このたび日本国内の石炭商石炭坑より関係する人々の内、協賛一致して日本石炭会社と称する一の石炭大会社を創立するの運びとなりたり。(中略)本社にては吉田千足氏を社長に、広岡信五郎、高浜忠恕、中沢彦吉、帆足義方の四氏を取締役に選定し本日一日より開店せり。実に日本石炭に関する商務と坑務を取り扱う諸氏合併協力せし一社なれば、我が輩は今回に於いて充分の好結果を見んかと希望に堪えざるなり。

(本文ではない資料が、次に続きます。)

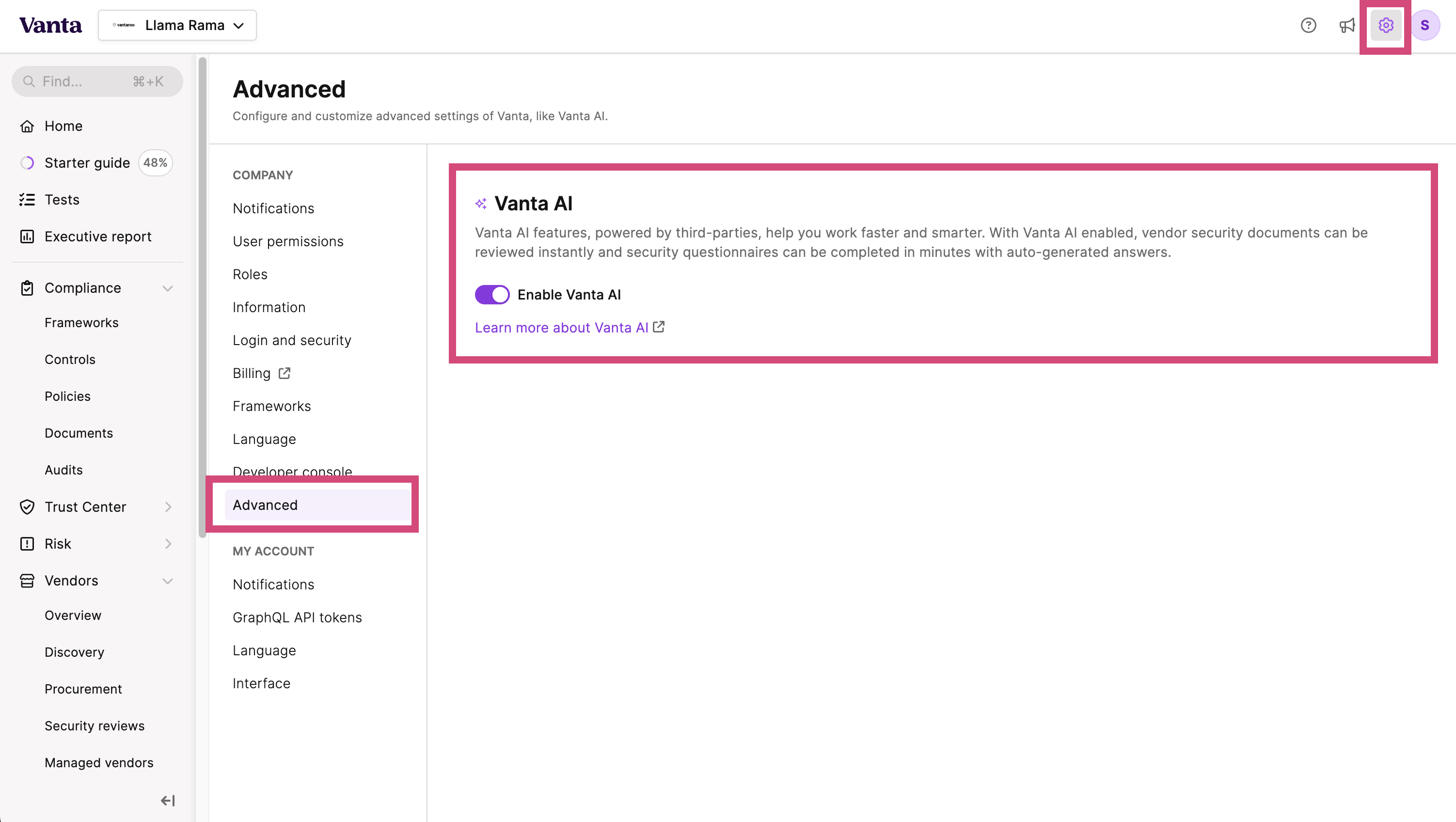The width and height of the screenshot is (1456, 822).
Task: Disable the Enable Vanta AI toggle
Action: [492, 295]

(「日本石炭会社創立」『福岡日日新聞』、一八八六年八月一三日)

このように現地の新聞も大きな期待をもって迎えた一大石炭商社の誕生だったが、ここにも大きな逆風が吹く。一八八一(明治一四)年から始まる松方財政(松方デフレ)により日本国内がデフレ不況になると、ついに一八八五(明治一八)年末ごろから石炭の供給が需要を上回り、石炭の価格が暴落してしまう。

このような状況で、帆足がまず資金不足により離脱。門司港からの海外輸出も順調には進まず、この日本石炭会社は早くも一八八八(明治二一)年に解散の憂き目を見る。

浅子の元に残ったのは、融資の抵当としていた、帆足所有の炭鉱のみとなってしまった。現在の福岡県飯塚市に存在した「潤野うるの炭鉱」である。

結果的に、浅子の構想はわずかばかり早すぎたのかも知れない。日本石炭会社の解散直後の一八八九(明治二二)年、筑豊の炭鉱と若松・門司を結ぶ鉄道が敷設され、その翌年には門司港が長崎同様、「特別輸出港」に指定され、海外向け燃料の輸出税もかからないようになった。炭鉱事業が挫折した問題点がその直後に解決され、筑豊の炭鉱と門司港は空前の発展を遂げる。

しかし、浅子はそこで炭鉱業から一時離れる決断を下している。地元大阪で「加島屋の宿願」ともいえる事業が待っていたからだった。